1The University of Texas MD Anderson Cancer Center, Houston, TX, USA

2Sarah Cannon Research Institute at HealthONE, Denver, CO, USA

3Former employees of Eisai Inc., Woodcliff Lake, NJ, USA

4Eisai Inc., Oncology, Woodcliff Lake, NJ, USA

5Mary Crowley Cancer Research Center, Dallas, TX, USA

Correspondence to:

David S. Hong, e-mail: [email protected]

Keywords: lenvatinib, melanoma, pharmacodynamic, phase 1b, advanced solid tumors

Received: July 15, 2015     Accepted: September 19, 2015     Published: October 15, 2015


Objective and Methods: In this phase 1b study, patients with stage 4 or unresectable stage 3 melanoma were treated with escalating doses of lenvatinib (once daily) and temozolomide (TMZ) (days 1–5) in 28-day cycles, to determine the maximum tolerated dose (MTD) of the combination.
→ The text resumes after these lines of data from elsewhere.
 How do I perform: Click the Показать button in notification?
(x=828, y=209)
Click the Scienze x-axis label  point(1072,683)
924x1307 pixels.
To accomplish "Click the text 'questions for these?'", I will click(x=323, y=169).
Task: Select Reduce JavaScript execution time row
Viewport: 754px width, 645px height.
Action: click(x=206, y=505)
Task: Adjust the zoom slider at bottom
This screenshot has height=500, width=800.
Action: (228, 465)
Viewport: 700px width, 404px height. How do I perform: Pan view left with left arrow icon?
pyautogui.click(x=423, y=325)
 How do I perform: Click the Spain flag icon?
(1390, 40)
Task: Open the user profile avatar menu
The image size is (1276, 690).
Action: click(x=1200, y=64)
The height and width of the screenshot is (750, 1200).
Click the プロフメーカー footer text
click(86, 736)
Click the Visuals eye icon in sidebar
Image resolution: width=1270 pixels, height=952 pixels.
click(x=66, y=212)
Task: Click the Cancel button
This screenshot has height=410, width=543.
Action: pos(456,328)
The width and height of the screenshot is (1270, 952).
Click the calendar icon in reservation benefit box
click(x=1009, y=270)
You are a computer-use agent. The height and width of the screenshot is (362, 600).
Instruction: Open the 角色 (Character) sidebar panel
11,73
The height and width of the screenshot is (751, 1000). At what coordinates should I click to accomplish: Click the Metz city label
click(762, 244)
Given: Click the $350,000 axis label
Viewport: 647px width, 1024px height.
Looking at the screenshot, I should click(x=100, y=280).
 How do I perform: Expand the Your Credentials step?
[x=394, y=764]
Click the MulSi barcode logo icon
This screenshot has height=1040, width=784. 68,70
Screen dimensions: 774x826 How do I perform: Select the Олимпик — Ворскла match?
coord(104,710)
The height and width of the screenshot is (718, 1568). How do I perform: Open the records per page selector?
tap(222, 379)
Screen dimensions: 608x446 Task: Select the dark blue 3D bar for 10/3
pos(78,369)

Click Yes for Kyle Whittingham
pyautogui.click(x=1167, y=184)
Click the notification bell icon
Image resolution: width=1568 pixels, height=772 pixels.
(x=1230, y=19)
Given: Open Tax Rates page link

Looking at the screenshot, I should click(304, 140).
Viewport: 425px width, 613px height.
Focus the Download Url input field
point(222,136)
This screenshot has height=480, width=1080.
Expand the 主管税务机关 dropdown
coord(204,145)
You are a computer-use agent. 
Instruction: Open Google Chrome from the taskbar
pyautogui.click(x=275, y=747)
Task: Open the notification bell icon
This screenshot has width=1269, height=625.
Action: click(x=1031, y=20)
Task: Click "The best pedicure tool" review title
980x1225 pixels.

Dose Level (DL)1: lenvatinib 20 mg, TMZ 100 mg/m2; DL2: lenvatinib 24 mg, TMZ 100 mg/m2; DL3: lenvatinib 24 mg, TMZ 150 mg/m2. Adverse events (AEs) were recorded and tumor response assessed per RECIST 1.0.

Results: Dose-limiting toxicity occurred in 1 of 32 treated patients (DL1); MTD was not reached. The highest dose administered was lenvatinib 24 mg + TMZ 150 mg/m2. Most common treatment-related AEs included fatigue (56.3%), hypertension (53.1%), and proteinuria (46.9%). Overall objective response rate was 18.8% (6 patients), all partial response; (DL1, n = 1; DL3, n = 5). Stable disease (SD) ≥ 16 weeks was observed in 28.1% of patients (DL1 and DL2, n = 1 each; DL3, n = 7); 12.5% of patients had SD ≥ 23 weeks. Single and repeat-dose pharmacokinetics of lenvatinib were comparable across cycles and with concomitant TMZ administration.

Conclusion: Lenvatinib 24 mg/day + TMZ 150 mg/m2/day (days 1–5) demonstrated modest clinical activity, an acceptable safety profile, and was administered without worsening of either lenvatinib- or TMZ-related toxicities in this patient group.